If there is any way to take the test in your home country and then exchange your licence for a Spanish one on your return, I would pursue that option.


----------



## tomashartvig (Sep 20, 2015)

Madliz said:


> Alas the motorcycle test in Spain is done in Spanish only, both theory and practical. I have no idea why this is, since the car theory test can be done in English.
> 
> The theory questions are a real struggle even for natives, with many questions seemingly having two logical answers, and many find the only way to pass is to literally learn all questions and answers from endless test papers.
> 
> If there is any way to take the test in your home country and then exchange your licence for a Spanish one on your return, I would pursue that option.


Thanks for the answer. Crazy! I have heard that the tests are really hard, but they'll be almost impossible in Spanish for someone who doesn't speak the language.


----------



## deefitz (Apr 19, 2014)

tomashartvig said:


> Hi all!
> 2. I am also looking at traveling to my country of origin and taking it there (Denmark), but I have read somewhere on this forum, that it might be tricky to exchange for a Spanish license then?

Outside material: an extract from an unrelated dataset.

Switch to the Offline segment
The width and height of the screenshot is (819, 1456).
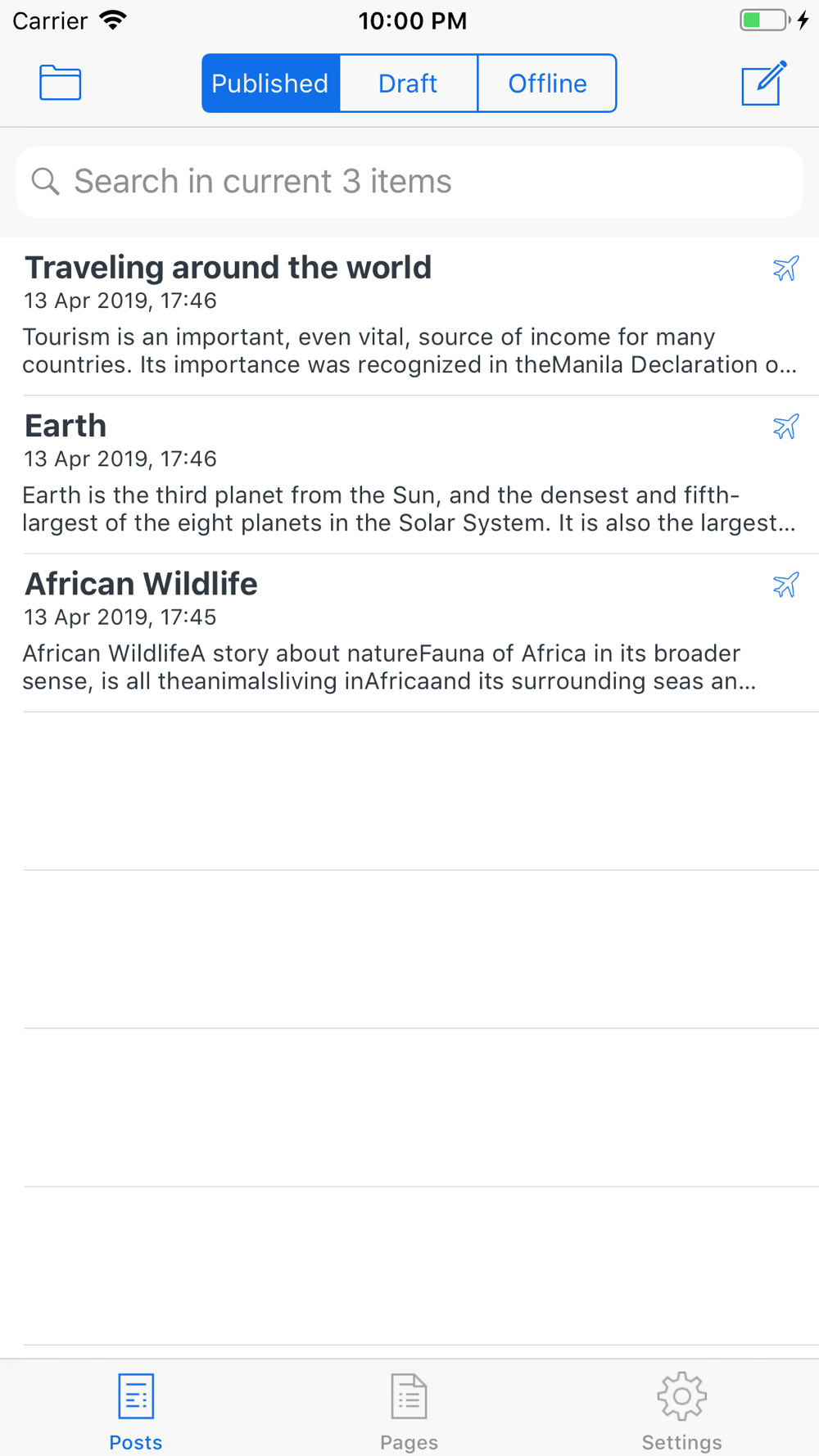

I am curious why your Danish licence would be difficult to exchange for a Spanish one later?


----------



## tomashartvig (Sep 20, 2015)

deefitz said:


> tomashartvig said:
> 
> 
> > Hi all!
> ...


Well, I've read somewhere that it ain't possible. Once you're a Spanish resident, you can't go to another country and take a license there. I'm not sure but it does make sense I think.


----------



## xabiaxica (Jun 23, 2009)

tomashartvig said:


> Well, I've read somewhere that it ain't possible. Once you're a Spanish resident, you can't go to another country and take a license there. I'm not sure but it does make sense I think.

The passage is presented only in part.